Cloud-based LLM APIs bring cost volatility and data sovereignty risks – proprietary code leaves your control the moment it hits an external endpoint. Also running unattended agents locally introduces its own risks, while overly restrictive permissions create friction that slows development.
The answer is to build a fully offline, local AI development environment where models run on your machine, code executes in a secure sandbox, network policies block unwanted outbound traffic, and Claude Code delivers agentic workflows without leaving your infrastructure.
🚀 Step-by-Step Setup
Phase 1: Establish Network Policies for Local LLM Access
Before creating your sandbox, you must grant Claude Code permission to connect to the local Ollama service at localhost and host.docker.internal.

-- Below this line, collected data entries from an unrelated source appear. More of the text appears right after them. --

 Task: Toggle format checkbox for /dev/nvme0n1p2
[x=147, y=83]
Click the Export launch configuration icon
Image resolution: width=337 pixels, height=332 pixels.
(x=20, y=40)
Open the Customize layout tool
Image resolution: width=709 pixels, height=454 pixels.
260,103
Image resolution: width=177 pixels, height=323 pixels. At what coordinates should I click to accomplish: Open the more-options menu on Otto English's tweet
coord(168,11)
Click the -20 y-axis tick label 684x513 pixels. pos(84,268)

Run these two policy commands first:
sbx policy allow network localhost:11434
sbx policy allow network host.docker.internal:11434
These policies ensure that any sandbox you create will be able to communicate with your local Ollama instance at its default HTTP API port.
Phase 2: Create Your Local Claude Sandbox
Now create a disposable, secure container specifically for Claude Code’s development work.
sbx create claude .
This creates an isolated environment for claude code based on your current directory structure. You can list available sandboxes anytime with:
sbx list
Phase 3: Execute Claude in Your Sandbox
The initial execution requires setting up the correct Ollama model environment variables before running Claude Code. Run this complete setup block to configure everything needed for local LLM usage:
sbx exec -it <your-sandbox-name-here> bash -c "

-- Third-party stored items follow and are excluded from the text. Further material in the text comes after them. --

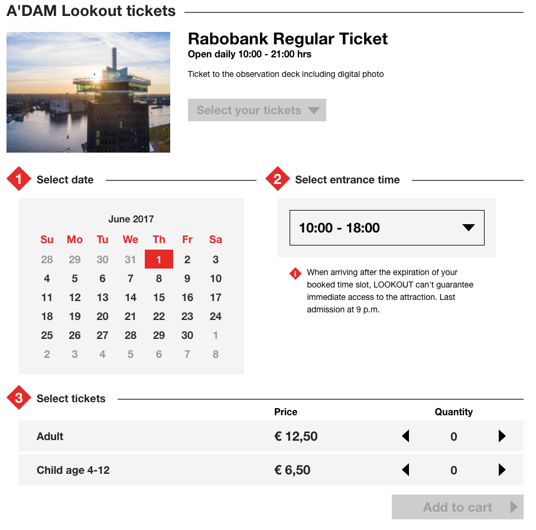This screenshot has width=536, height=530.
Task: Increase Child age 4-12 quantity
Action: point(502,470)
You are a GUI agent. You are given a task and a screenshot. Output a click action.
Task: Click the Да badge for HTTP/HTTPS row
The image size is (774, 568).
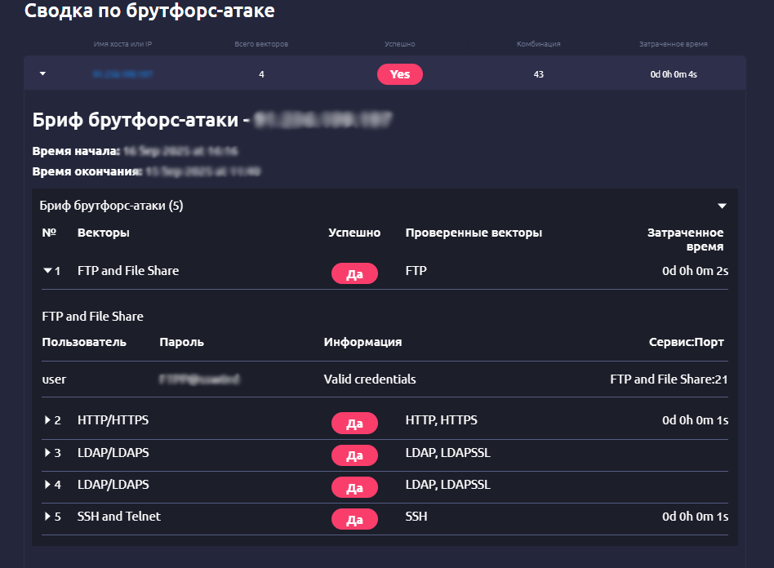tap(354, 423)
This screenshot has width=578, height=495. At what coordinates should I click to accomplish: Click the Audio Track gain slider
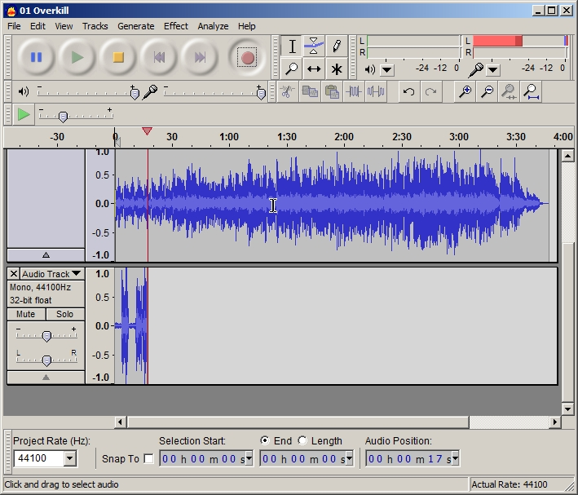[x=46, y=336]
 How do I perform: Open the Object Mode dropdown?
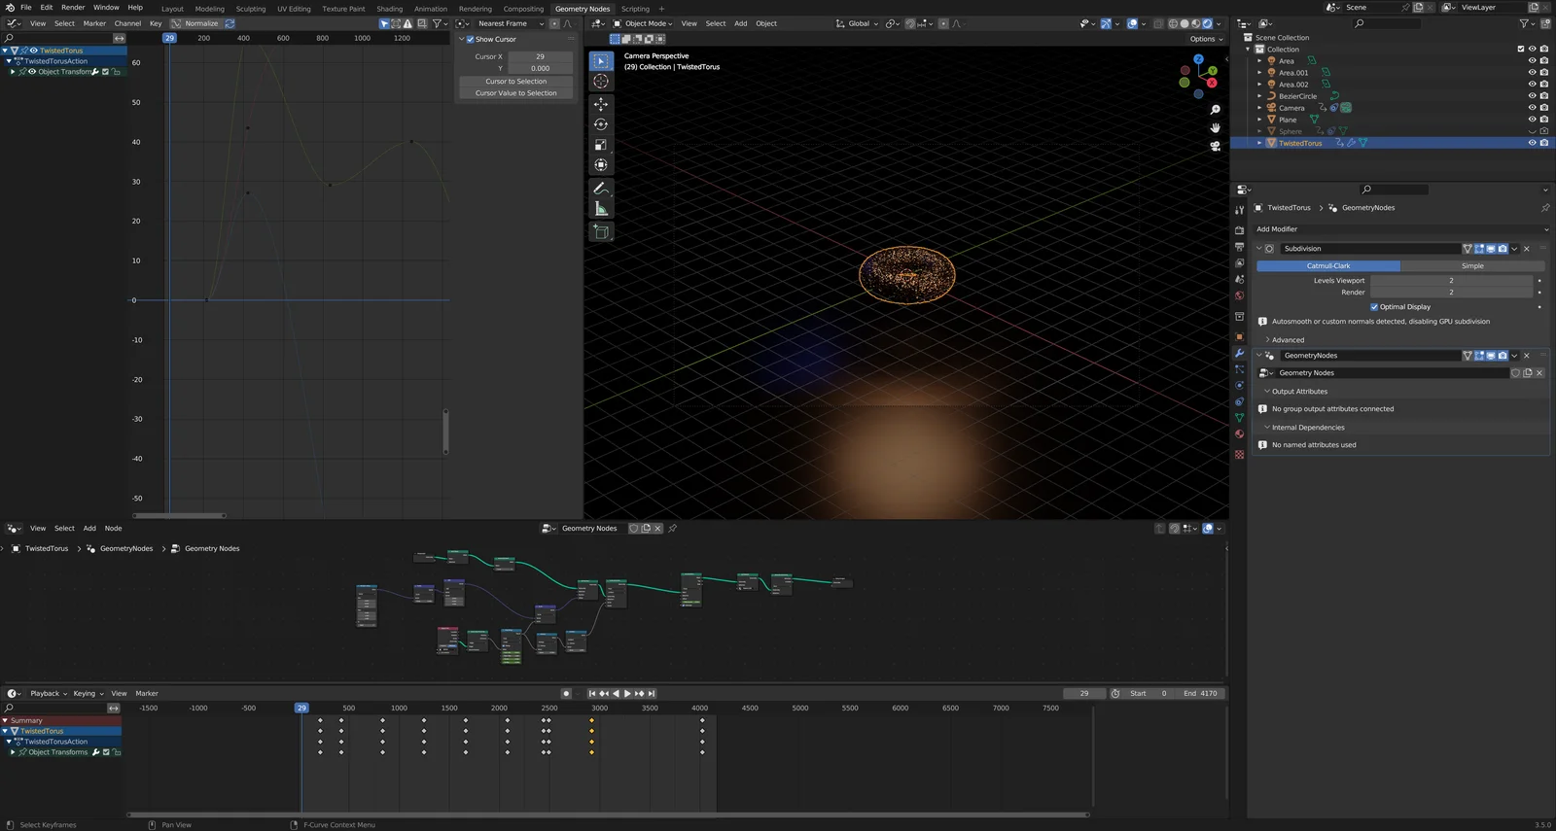click(643, 23)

export ANTHROPIC_AUTH_TOKEN=ollama;
export ANTHROPIC_API_KEY='';
export ANTHROPIC_BASE_URL=http://host.docker.internal:11434;
export ANTHROPIC_MODEL=qwen3.5:4b-mlx;
export ANTHROPIC_DEFAULT_OPUS_MODEL=qwen3.5:4b-mlx;
export ANTHROPIC_DEFAULT_SONNET_MODEL=qwen3.5:4b-mlx;
export ANTHROPIC_DEFAULT_HAIKU_MODEL=qwen3.5:4b-mlx;
export CLAUDE_CODE_SUBAGENT_MODEL=qwen3.5:4b-mlx;
export CLAUDE_CODE_EFFORT_LEVEL=medium;
exec claude
"
I’m using qwen3.5:4b-mlx for local development as it balances memory restrictions with speed and accurancy. Replace those at will.

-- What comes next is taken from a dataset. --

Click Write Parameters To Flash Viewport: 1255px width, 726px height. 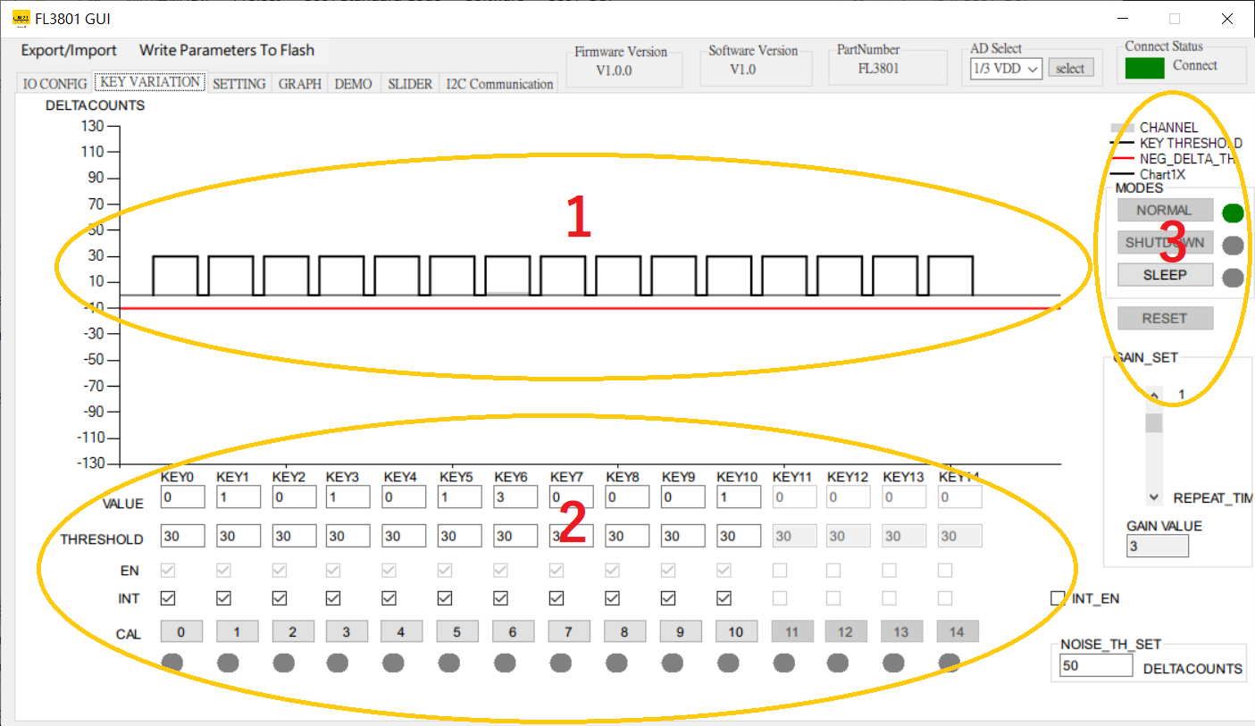[227, 50]
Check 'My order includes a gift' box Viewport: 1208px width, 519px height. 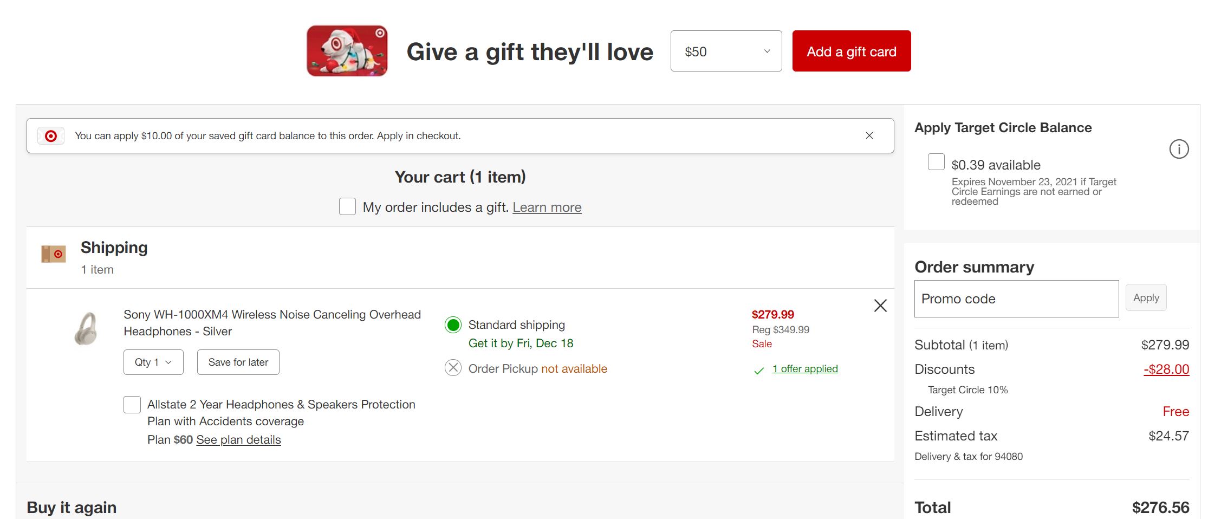[x=347, y=206]
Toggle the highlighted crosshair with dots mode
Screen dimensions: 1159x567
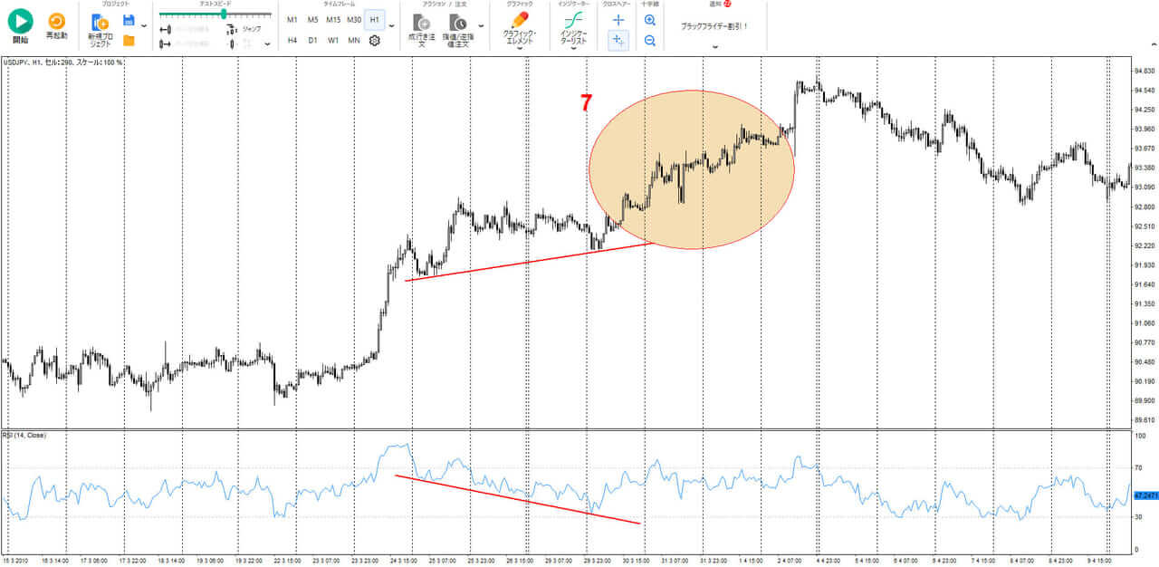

Phase 4: Verify Your Sandbox is Working Properly
Before doing development work, verify that your sandbox can see your local LLM service. Run this command to inspect Ollama’s available models:
sbx exec <your-sandbox-name-here> curl -s http://host.docker.internal:11434/api/tags
If you see a JSON response listing available models (like qwen3.5, llama2, etc.), your sandbox is properly configured with network access to Ollama.
Final things to consider
The sandbox is read-only everywhere except your project folder. So if you’re using a tool like Go that tries to write to system paths (e.g., ~/.cache/go-build), it’ll fail – because that directory doesn’t allow writes.
The fix is simple: tell your tools to use your workspace instead. Set environment variables like GOCACHE=./.go-cache or use the universal HOME=/workspace trick. This way, everything writes to your project folder, and you never hit permission issues again.